The Nongeostrophic Structure of Baroclinic Waves and Its Relation to Fronts and Jet Streaks

Abstract

Some fundamental properties of nongeostrophic baroclinic waves are examined by solving the equations of motion linearized about Eady's basic state at the next order of balance beyond quasi-geostrophic (QG) theory. The study fits into a general effort to broaden the view of “slow-manifold” behavior. The specific motivation is to identify balanced properties of surface and upper-tropospheric frontal regions that are filtered from both the QG and the semigeostrophic models. Among the questions to be answered are whether alongfront flow is subgeostrophic or supergeostrophic, and whether the ageostrophy is realized primarily as a velocity or pressure correction of the QG solution. A rudimentary model of jet streaks is constructed from nongeostrophic neutral waves in an attempt to reproduce along-jet ageostrophic velocities and propagation speeds more realistically than in existing models. Past work has concentrated on correcting phase speeds and growth rates for higher-order balanced effects.
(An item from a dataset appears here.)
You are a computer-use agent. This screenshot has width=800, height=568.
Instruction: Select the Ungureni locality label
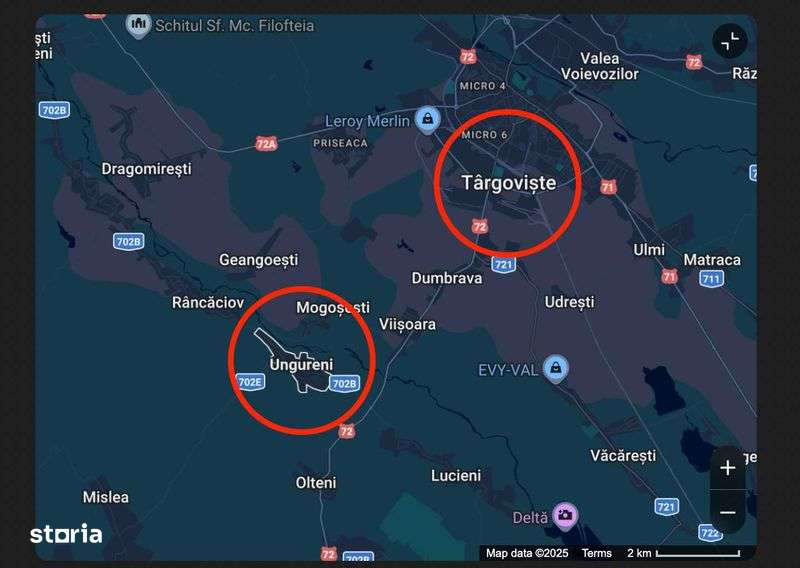[301, 364]
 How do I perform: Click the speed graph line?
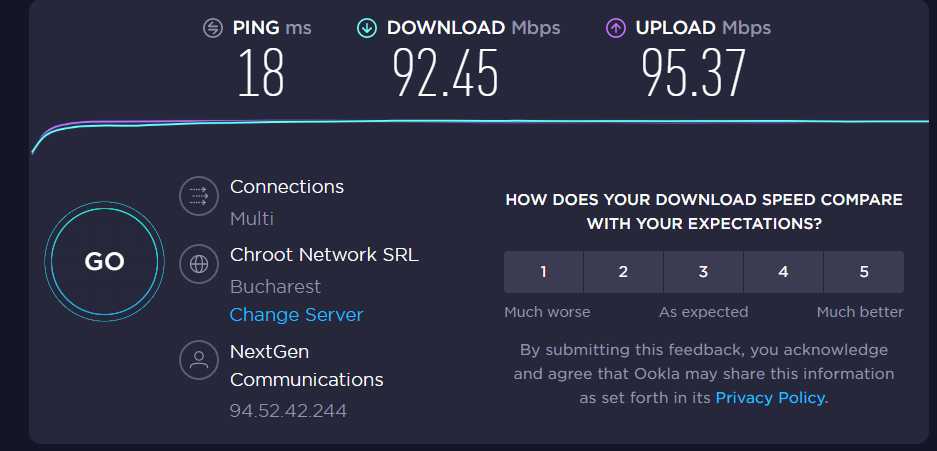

These results are extended by using a more appropriate solvability condition near the short-wave cutoff and by considering the detailed structure of the nongeostrophic modes. The eigenvalue corrections are interpreted physically in the framework of a generalized potential vorticity inversion problem with sources determined at the QG level. It is shown that ageostrophic shear in the nondivergent (alongfront) wind affects the time dependence primarily indirectly, by tilting the basic isentropes in the meridional direction and setting up an anomaly pattern in the QG potential vorticity field. This has some of the same consequences as shortening the horizontal scale in the QG model.